3 of 3 people found the following review helpful By E. A Solinas HALL OF FAMETOP 500 REVIEWER on 17 Feb 2008
Format: Audio CD
The Smashing Pumpkins (or at least half of them) reunited last year for new album "Zeitgeist" and a new tour.

And you know what that means -- when the Smashing Pumpkins make a new album, they usually have a bunch of discarded B-sides. While "American Gothic" is very brief -- only four songs -- it's a solid little EP that serves as a musically lighter addition to "Zeitgeist."

It starts off on a poppy note: "I love you/I don't even care/If it takes my life for heaven unaware/Sin for sin, I've let you in..." Corgan sings lightly of painful love, over ringing loops of guitar and a rather gauzy, elusive melody. "The atrophy, the cruel enough/this vision of oblivion/And when it ends it all begins... Before the world should end/When will I see you again?"

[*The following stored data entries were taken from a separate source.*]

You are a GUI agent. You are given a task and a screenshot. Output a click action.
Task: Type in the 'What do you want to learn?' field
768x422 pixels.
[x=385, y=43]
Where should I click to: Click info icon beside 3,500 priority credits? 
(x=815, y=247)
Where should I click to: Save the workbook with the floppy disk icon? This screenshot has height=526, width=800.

It's followed by the light, shimmering "Rose March," with Corgan rather incongruously singing "la la la" over a strummed guitar. And "Sunkissed" takes a more electronic approach, starting on a similarly acoustic note, but soft streams of synth start creeping in, giving it a hollow organ sound. It softens the plaintive lyrics ("If I'm gonna live/Without you/I've never chased a brighter sun than you'll become").

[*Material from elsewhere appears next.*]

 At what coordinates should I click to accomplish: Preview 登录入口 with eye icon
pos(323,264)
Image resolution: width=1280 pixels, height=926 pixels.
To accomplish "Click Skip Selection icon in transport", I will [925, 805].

And as "American Gothic" winds down, the EP ventures back into rock'n'roll territory with "Pox," a sharp little song that bristles with angular riffs and cynical disdain. "We're giving back the dream," Corgan sneers. "Put up your dukes/You're not so strong.... another dumb kid/his shadow..."

"American Gothic" is basically a postscript to "Zeitgeist" -- these songs didn't fit on there, but Corgan and Co. played them on tour, and released them as part of a special edition.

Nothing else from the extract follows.